Established in 1850 as the Knights of Jericho by Daniel Cady, the organization merged the following year with a similar lodge from Oriskany Falls to form the Order of Good Templars. A schism in the organization in 1852 caused a number of members to form the Independent Order of Good Templars, renumbering Excelsior Lodge of Syracuse from Lodge No. 14 to Lodge No. 1. Although it started as a fraternal organization, the I.O.G.T. mission spanned beyond abstinence from alcohol. The Good Templars fought for equal rights, “admit[ting] women on equal terms with men.”
The Good Templar platform consisted of six points:
- “Total abstinence from all intoxicating liquors as a beverage.”
- “No license in any form under any circumstances for the sale of liquors to be used as a beverage.”
- “The absolute prohibition of the manufacture, importation and sale of intoxicating liquors for such purposes.”
- “The creation of a healthy public opinion upon the subject; by active dissemination of truth in all the modes known to enlightened philanthropy.”
- “The election of good, honest men to administer the laws.”
- “Persistence in efforts to save individuals and communities from so dreadful a scourge; against all forms of opposition and difficulties until our success is complete and universal.”
According to a booklet published by Kendall Lodge No. 538 in 1899 entitled 31 Years of Good Templary, “We aim to save the young, pure and virtuous from falling into the snares of the tempter as well as helping those who have sunk low in the scale of human degradation to rise again.” Welcoming men, women, and children alike, the I.O.G.T. believed that ridding the world of the wretched drink was a community affair. Drunkards posed concerns for local communities, unable to hold down a job, engaging in violence, and abandoning wives and children. On one particular occasion, James O’Connell of Fletcher Chapel, a violence-prone farmer, went on a week-long drinking binge much to the chagrin of his wife. January 16, 1896, he told his wife he would visit the priest at Medina and “sign the pledge,” turning his back on the alcohol. Instead, he visited a gun store in the village and purchased a .22 revolver, returned home, and shot his wife in the head. Although she survived the incident, she lived the remainder of her life with the bullet in her skull. O’Connell spent eight years in Auburn Prison.
This particular banner was awarded to Orleans District Lodge No. 16 on September 11, 1909, just over 110 years ago.

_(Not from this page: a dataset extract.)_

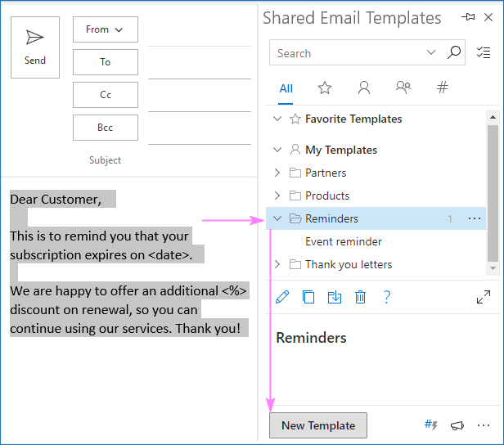
Task: Select the Event reminder template
Action: pyautogui.click(x=343, y=241)
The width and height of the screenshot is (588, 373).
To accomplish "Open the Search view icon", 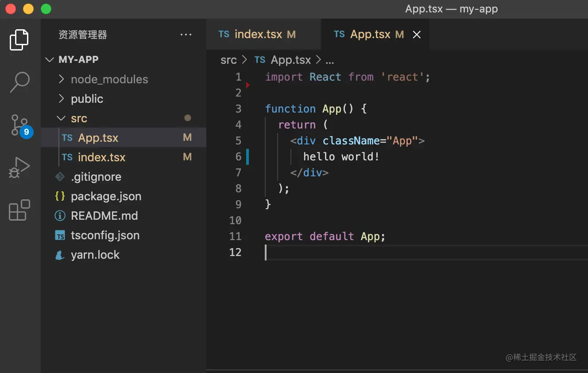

A joint meeting with Holley’s Fountain Lodge No. 840 included the conferral of the organization’s secret degree on 20 new members by Grand Chief Templar Ben Wright of Lockport. J. E. West of Poughkeepsie was in attendance to present banners to three lodges with the largest net membership gain between May of 1908 and May of 1909. Holley’s membership increased by 28 members, Kendall by 17 members, and Jeddo by 8 members. This “beautiful new prize banner was presented…to Orleans District for making the largest net gain in membership for the year ending May 31, 1909.”